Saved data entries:
►

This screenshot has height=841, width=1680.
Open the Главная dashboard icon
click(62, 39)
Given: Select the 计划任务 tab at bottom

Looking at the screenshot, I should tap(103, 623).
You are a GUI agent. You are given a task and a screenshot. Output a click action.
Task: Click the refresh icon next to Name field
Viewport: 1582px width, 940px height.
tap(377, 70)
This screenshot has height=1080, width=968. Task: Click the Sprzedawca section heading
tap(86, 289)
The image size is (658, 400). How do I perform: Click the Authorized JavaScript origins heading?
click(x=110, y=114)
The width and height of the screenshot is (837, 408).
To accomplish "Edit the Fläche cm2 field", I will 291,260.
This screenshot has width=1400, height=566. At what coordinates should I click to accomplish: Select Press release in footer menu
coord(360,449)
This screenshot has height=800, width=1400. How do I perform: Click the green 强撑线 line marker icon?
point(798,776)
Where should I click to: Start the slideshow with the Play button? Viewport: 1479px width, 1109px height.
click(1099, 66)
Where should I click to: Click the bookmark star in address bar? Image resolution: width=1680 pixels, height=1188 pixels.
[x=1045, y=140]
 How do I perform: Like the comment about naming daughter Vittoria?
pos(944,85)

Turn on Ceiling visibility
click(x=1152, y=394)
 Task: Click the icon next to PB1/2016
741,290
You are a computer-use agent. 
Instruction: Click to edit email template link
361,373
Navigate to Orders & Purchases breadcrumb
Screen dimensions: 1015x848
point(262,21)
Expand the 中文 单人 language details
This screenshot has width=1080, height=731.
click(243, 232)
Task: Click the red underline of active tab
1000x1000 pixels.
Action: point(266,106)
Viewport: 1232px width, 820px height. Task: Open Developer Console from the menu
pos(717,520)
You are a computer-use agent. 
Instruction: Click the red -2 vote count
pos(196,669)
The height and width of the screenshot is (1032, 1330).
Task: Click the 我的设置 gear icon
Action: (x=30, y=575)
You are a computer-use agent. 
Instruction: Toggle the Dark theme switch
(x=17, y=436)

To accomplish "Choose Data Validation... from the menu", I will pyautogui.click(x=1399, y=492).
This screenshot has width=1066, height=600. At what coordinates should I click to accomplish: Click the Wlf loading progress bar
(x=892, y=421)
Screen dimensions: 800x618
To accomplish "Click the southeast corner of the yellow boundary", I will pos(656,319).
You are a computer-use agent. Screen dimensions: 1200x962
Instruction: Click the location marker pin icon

◄

WORK ITEM:
Every record shown above should appear again in your answer, unchanged.

WRITTEN SOLUTION:
This screenshot has height=841, width=1680.
Open the Главная dashboard icon
click(62, 39)
Given: Select the 计划任务 tab at bottom

Looking at the screenshot, I should tap(103, 623).
You are a GUI agent. You are given a task and a screenshot. Output a click action.
Task: Click the refresh icon next to Name field
Viewport: 1582px width, 940px height.
tap(377, 70)
This screenshot has height=1080, width=968. Task: Click the Sprzedawca section heading
tap(86, 289)
The image size is (658, 400). How do I perform: Click the Authorized JavaScript origins heading?
click(x=110, y=114)
The width and height of the screenshot is (837, 408).
To accomplish "Edit the Fläche cm2 field", I will 291,260.
This screenshot has width=1400, height=566. At what coordinates should I click to accomplish: Select Press release in footer menu
coord(360,449)
This screenshot has height=800, width=1400. How do I perform: Click the green 强撑线 line marker icon?
point(798,776)
Where should I click to: Start the slideshow with the Play button? Viewport: 1479px width, 1109px height.
click(1099, 66)
Where should I click to: Click the bookmark star in address bar? Image resolution: width=1680 pixels, height=1188 pixels.
[x=1045, y=140]
 How do I perform: Like the comment about naming daughter Vittoria?
pos(944,85)

Turn on Ceiling visibility
click(x=1152, y=394)
 Task: Click the icon next to PB1/2016
741,290
You are a computer-use agent. 
Instruction: Click to edit email template link
361,373
Navigate to Orders & Purchases breadcrumb
Screen dimensions: 1015x848
point(262,21)
Expand the 中文 单人 language details
This screenshot has width=1080, height=731.
click(243, 232)
Task: Click the red underline of active tab
1000x1000 pixels.
Action: point(266,106)
Viewport: 1232px width, 820px height. Task: Open Developer Console from the menu
pos(717,520)
You are a computer-use agent. 
Instruction: Click the red -2 vote count
pos(196,669)
The height and width of the screenshot is (1032, 1330).
Task: Click the 我的设置 gear icon
Action: (x=30, y=575)
You are a computer-use agent. 
Instruction: Toggle the Dark theme switch
(x=17, y=436)

To accomplish "Choose Data Validation... from the menu", I will pyautogui.click(x=1399, y=492).
This screenshot has width=1066, height=600. At what coordinates should I click to accomplish: Click the Wlf loading progress bar
(x=892, y=421)
Screen dimensions: 800x618
To accomplish "Click the southeast corner of the yellow boundary", I will pos(656,319).
You are a computer-use agent. Screen dimensions: 1200x962
Instruction: Click the location marker pin icon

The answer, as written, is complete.